Which we did. The problem was I had no idea what I was doing. It's actually very hard to learn to hold a baby correctly for breastfeeding. The head has to be back and the neck can't be turned. The baby's body is supposed to be tight against the mother's. Then the baby has to latch on correctly. It's complicated and NOT all that instinctual.
So we had a rough evening. At the end of it (at which point they were finally moving me to the regular maternity ward, which they had been saying they were about to do all day) I was calling my mom in tears while Dean fed Amelia a bottle of Similac. At one point he put her down on the bed, and I looked at her and thought, "She's smaller than a breadbox, but everyone would miss her if she was gone. We have to keep her!"

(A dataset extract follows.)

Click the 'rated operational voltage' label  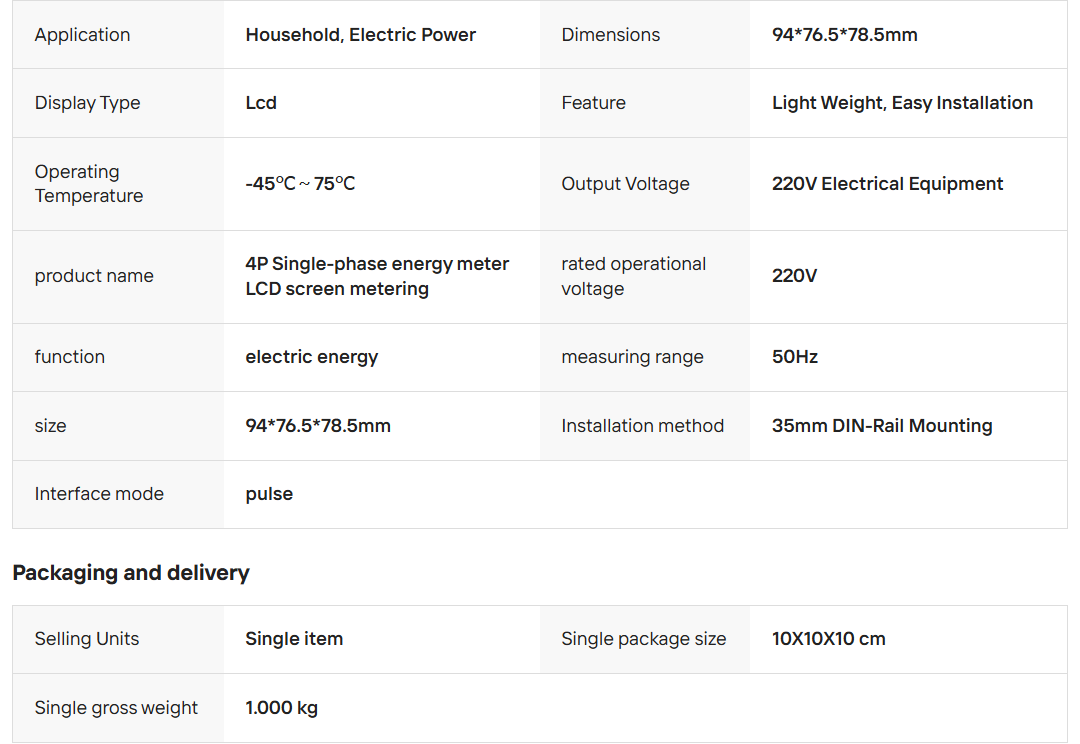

Anyway, we eventually got in our new room. I undressed Amelia down to her diaper, took off my hospital gown, and we spent the whole night skin-to-skin. She finally latched on, the lying down position worked for both of us, and she had several 30-45 minute nursing sessions. It was a huge relief.
The next morning they brought us breakfast, and the nurse offered us The Washington Post. Dean took it, but we looked at each other in amazement at the reminder of the existence of the rest of the world.
We stayed for 2 more nights in the new room. I had a reaction to the first blood pressure medicine, which involved a fun hour of about 10 doctors and nurses running in and out and doing an EKG. It took awhile for Dr. Footer to be satisfied that he had found a good new medicine. The only up side to staying--and this is really a GOOD up side--was that the last day we were there, I had the best nurse ever, an excellent, wonderful, kind nurse named Sarah, who came in and out again and again to help me with nursing. She made me try to sit up and nurse, and that combined with Dean discovering and teaching me the "cross cradle hold" allowed Amelia to begin to turn into the champion nurser she is today. Also, the last night, Dr. Footer apparently ordered special breastfeeding help for me. I guess he wanted to make sure it was going well before he let me go home. So after the blessing of Sarah, we got to spend a lot of the night with Irene, who helped me fine tune our technique while she took my blood pressure and stroked Amelia's head, crooning, "Keep eating, baby." (Dean and I still say this to Amelia in Irene's singsong way. I don't think I'll ever forget the way she sounded.)
The last day we were in the hospital was stressful and drawn out. My blood pressure was higher than everyone wanted it to be, and it was questionable whether or not I would actually get out. This story has gone on long enough, though, so I'll cut to the end and say we FINALLY got to leave at about 6:00 pm. They wheeled me down to the exit, and I sat and waited to Dean to get the car. It was a beautiful fall evening. Between Amelia and me and the rest of the world were the two glass walls of the hospital entrance. Outside the leaves on the trees, bright yellow and the pale green of early autumn, were turning and shivering in the breeze.